*SOURCE EXTRACT*
···

Prosecutor presents case against accused killer of three
In early July, the needle on the city's homicide dial jumped. The reason was Justin Mackie, who is 19 and has a tattoo of a .38-caliber revolver on his forehead.
In early July, the needle on the city's homicide dial jumped.
The reason was Justin Mackie, who is 19 and has a tattoo of a .38-caliber revolver on his forehead.
In statements to police, Mackie has confessed to killing three people over nine days this summer in separate attacks - all while on the run in the shooting of a cabdriver.
Mackie and his older brother, Tevin Hammond, had bragged to friends that they would not go down without a fight.
On July 22, the crime spree ended in a daytime shootout with FBI agents outside an East Mount Airy apartment building. The firefight left Mackie with bullet wounds to his neck, back, and shoulder, and his older brother dead.
The brothers had long juvenile records and were in custody as recently as this spring, according to law enforcement sources. Mackie walked away from a halfway house and a bench warrant was issued June 6.
The casual carnage attributed to Mackie typifies many Philadelphia murders.

···

*LISTED RECORDS*
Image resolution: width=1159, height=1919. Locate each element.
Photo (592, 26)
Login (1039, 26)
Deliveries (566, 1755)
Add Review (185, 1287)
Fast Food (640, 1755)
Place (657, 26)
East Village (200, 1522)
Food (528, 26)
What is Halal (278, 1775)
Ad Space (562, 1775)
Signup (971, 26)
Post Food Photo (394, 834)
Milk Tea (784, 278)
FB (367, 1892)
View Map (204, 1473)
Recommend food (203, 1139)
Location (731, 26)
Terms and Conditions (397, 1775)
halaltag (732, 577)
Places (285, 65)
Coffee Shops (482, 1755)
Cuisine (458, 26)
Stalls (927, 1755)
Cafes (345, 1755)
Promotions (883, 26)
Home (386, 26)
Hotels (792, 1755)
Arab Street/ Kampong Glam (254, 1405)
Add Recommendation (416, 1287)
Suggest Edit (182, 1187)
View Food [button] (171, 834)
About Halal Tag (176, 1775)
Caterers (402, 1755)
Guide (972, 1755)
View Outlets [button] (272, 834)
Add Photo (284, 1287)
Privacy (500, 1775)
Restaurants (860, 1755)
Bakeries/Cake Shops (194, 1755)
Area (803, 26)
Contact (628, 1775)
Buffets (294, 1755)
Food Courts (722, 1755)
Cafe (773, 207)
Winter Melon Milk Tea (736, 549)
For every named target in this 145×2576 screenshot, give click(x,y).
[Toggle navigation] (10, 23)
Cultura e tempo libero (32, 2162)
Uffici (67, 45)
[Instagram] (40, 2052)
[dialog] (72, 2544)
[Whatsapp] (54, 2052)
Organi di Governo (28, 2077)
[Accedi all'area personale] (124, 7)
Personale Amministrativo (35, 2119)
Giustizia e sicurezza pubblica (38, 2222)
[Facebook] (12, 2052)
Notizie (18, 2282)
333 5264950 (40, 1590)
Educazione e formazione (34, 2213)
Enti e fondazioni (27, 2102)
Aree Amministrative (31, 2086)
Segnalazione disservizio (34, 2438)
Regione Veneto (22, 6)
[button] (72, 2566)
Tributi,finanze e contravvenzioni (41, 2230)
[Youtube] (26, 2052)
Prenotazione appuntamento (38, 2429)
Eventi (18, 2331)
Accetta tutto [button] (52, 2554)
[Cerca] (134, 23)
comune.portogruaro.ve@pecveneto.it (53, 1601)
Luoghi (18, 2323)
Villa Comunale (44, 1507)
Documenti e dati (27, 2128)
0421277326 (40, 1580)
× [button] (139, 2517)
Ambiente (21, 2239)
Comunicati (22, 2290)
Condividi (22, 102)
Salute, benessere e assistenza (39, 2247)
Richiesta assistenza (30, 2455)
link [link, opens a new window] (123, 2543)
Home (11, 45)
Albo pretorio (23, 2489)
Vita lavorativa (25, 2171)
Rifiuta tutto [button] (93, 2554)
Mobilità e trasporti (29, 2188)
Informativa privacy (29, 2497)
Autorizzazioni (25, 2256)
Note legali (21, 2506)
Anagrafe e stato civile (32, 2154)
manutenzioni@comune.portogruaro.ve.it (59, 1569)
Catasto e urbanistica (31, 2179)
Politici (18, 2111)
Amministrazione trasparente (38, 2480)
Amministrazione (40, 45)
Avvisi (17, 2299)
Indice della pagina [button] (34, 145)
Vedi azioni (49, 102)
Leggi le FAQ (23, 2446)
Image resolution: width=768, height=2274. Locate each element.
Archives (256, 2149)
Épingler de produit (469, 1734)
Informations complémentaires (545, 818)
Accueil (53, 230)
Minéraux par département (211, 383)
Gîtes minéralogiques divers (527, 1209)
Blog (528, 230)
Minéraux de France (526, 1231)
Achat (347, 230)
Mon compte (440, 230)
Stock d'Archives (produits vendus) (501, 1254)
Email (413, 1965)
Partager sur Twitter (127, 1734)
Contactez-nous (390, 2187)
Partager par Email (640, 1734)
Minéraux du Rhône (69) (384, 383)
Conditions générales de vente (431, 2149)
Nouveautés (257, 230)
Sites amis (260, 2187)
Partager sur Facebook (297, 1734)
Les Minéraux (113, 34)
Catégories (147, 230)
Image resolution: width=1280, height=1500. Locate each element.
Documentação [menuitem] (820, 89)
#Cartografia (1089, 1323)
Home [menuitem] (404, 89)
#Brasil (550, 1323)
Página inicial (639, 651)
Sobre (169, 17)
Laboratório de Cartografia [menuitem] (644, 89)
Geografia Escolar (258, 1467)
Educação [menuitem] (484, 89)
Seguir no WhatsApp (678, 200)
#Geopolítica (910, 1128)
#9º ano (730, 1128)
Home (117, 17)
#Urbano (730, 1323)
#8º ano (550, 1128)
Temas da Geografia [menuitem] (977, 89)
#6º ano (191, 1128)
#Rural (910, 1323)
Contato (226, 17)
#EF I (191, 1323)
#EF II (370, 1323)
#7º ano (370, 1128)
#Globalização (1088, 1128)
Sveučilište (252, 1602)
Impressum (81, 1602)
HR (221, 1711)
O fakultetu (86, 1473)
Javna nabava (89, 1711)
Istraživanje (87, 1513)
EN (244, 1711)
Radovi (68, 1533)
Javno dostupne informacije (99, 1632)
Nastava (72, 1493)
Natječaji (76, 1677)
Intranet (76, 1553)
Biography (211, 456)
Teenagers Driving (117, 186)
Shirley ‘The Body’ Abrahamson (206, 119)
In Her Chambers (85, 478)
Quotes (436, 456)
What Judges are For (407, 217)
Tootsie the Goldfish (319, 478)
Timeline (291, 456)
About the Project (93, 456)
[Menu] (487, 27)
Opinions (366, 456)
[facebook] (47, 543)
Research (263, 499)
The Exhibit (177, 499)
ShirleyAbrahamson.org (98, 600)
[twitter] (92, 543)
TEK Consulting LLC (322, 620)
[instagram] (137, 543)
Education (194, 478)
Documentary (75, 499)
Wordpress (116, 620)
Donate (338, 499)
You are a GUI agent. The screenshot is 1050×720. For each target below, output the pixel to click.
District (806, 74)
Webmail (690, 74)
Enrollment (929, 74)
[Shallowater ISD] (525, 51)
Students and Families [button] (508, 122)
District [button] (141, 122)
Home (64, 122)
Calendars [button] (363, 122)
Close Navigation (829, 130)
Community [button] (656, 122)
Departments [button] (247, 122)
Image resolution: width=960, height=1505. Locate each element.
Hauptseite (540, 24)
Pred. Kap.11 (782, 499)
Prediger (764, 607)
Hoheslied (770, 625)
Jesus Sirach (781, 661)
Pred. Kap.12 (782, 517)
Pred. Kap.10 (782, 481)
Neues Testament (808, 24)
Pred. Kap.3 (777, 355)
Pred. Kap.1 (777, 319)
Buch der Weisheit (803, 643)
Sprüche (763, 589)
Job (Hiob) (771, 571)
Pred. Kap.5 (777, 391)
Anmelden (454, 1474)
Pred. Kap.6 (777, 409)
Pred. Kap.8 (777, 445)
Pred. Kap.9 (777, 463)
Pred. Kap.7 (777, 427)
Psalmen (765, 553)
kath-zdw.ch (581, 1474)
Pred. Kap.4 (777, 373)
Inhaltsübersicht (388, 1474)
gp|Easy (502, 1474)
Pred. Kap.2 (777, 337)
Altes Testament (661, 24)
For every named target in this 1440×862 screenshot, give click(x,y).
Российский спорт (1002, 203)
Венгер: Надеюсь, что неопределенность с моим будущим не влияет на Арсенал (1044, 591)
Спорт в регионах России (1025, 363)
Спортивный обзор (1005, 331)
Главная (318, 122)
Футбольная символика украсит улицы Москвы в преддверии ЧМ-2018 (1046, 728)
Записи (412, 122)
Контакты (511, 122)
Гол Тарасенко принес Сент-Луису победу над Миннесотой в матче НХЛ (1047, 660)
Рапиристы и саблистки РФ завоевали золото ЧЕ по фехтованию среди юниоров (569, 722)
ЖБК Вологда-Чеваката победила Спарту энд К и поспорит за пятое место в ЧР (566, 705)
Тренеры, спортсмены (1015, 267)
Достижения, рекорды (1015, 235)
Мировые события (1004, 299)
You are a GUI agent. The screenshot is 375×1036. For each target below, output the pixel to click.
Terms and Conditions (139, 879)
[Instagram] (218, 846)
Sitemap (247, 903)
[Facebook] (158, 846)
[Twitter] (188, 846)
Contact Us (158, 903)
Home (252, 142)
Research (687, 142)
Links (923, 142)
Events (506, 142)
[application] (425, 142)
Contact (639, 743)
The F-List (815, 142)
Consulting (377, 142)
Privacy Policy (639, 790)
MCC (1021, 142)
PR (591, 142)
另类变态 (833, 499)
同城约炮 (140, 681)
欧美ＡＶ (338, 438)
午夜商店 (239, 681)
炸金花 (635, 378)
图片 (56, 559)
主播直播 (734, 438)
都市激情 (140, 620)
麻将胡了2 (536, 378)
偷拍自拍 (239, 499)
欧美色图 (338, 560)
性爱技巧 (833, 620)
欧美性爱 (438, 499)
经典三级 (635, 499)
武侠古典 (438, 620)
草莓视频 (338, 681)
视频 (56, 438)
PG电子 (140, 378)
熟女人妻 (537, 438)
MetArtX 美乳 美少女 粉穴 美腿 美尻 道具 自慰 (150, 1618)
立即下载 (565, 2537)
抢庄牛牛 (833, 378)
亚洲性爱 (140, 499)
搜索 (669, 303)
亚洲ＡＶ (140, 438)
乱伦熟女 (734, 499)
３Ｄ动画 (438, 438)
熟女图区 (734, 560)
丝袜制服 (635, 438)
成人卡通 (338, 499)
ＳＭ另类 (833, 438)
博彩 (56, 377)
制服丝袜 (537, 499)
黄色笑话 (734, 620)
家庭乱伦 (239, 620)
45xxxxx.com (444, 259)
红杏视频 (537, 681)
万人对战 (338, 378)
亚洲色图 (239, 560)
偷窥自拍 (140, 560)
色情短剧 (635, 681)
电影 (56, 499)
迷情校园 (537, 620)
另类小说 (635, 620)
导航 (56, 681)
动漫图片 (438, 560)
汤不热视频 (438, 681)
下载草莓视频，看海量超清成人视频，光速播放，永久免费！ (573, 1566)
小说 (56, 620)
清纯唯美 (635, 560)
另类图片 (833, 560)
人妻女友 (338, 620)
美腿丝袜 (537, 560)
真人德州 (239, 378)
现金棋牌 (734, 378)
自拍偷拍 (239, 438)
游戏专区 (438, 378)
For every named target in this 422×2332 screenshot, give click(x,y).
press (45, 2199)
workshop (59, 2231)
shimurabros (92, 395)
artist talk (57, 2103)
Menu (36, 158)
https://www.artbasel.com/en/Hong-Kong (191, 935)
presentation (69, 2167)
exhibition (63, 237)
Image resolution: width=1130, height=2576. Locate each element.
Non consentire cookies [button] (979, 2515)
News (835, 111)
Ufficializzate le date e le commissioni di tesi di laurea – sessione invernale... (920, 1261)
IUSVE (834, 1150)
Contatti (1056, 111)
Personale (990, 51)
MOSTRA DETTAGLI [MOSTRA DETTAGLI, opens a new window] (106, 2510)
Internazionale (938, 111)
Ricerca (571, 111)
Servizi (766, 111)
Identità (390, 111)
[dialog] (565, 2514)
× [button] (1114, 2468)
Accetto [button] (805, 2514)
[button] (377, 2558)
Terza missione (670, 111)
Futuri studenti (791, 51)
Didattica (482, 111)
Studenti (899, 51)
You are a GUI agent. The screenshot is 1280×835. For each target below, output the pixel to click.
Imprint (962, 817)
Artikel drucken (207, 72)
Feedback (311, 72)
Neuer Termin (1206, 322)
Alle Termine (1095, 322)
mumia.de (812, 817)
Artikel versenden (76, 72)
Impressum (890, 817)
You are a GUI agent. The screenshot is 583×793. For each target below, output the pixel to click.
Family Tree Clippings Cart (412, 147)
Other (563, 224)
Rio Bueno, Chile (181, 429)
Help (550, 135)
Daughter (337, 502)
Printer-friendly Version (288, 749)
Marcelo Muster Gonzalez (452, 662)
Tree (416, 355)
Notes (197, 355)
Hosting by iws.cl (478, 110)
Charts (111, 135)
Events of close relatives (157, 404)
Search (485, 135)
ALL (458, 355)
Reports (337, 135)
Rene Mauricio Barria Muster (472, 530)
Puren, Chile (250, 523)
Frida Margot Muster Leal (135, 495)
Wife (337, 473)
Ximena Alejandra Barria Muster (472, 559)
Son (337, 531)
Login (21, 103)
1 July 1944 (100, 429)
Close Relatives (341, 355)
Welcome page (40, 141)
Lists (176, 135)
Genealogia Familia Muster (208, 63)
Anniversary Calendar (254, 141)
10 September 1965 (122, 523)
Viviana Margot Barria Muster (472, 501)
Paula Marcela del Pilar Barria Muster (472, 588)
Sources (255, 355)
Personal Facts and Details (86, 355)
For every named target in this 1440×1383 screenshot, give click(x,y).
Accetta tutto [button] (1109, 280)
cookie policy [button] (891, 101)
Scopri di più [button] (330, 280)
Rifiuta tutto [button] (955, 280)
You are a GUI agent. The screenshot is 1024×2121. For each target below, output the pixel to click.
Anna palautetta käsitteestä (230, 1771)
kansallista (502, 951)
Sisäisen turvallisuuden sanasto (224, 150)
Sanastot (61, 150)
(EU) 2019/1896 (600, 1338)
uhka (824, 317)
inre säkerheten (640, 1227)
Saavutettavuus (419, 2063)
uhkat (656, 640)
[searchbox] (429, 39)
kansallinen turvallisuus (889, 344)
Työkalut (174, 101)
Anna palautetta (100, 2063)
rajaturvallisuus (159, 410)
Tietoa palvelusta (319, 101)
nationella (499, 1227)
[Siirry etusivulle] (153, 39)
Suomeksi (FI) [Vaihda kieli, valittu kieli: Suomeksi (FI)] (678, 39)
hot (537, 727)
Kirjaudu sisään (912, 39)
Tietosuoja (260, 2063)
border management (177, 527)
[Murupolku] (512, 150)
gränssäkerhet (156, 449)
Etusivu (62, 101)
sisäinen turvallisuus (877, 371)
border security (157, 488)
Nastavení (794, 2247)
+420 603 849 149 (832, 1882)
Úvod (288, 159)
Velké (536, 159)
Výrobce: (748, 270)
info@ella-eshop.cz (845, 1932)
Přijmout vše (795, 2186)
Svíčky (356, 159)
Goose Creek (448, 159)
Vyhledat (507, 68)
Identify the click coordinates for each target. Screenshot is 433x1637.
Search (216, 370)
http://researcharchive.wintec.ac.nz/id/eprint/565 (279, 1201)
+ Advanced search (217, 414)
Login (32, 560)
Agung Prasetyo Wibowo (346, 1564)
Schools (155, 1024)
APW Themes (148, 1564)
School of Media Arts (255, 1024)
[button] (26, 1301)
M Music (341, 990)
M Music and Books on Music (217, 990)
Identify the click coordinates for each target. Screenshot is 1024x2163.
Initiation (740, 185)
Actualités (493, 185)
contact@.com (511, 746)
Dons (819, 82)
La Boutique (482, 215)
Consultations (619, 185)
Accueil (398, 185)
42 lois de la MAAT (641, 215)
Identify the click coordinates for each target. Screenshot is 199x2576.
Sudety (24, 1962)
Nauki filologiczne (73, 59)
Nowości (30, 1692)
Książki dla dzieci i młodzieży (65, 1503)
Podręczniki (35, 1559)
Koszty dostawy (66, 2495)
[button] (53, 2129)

···

*INSTRUCTIONS*
1. Decide whether each statement agrees with the article about Justin Mackie, and answer yes or no, quoting the words of the article that decide it: (a) Mackie is 19 years old. (b) Tevin Hammond survived the shootout with FBI agents. (c) The shootout with FBI agents took place at night.
2. According to the article about Justin Mackie, on what date was a bench warrant issued after he walked away from a halfway house?
The material has no connection to the article about Justin Mackie.

*REPLIES*
1.
(a) Yes: "Justin Mackie, who is 19"
(b) No: "The firefight left Mackie with bullet wounds to his neck, back, and shoulder, and his older brother dead."
(c) No: "a daytime shootout with FBI agents"

2. June 6.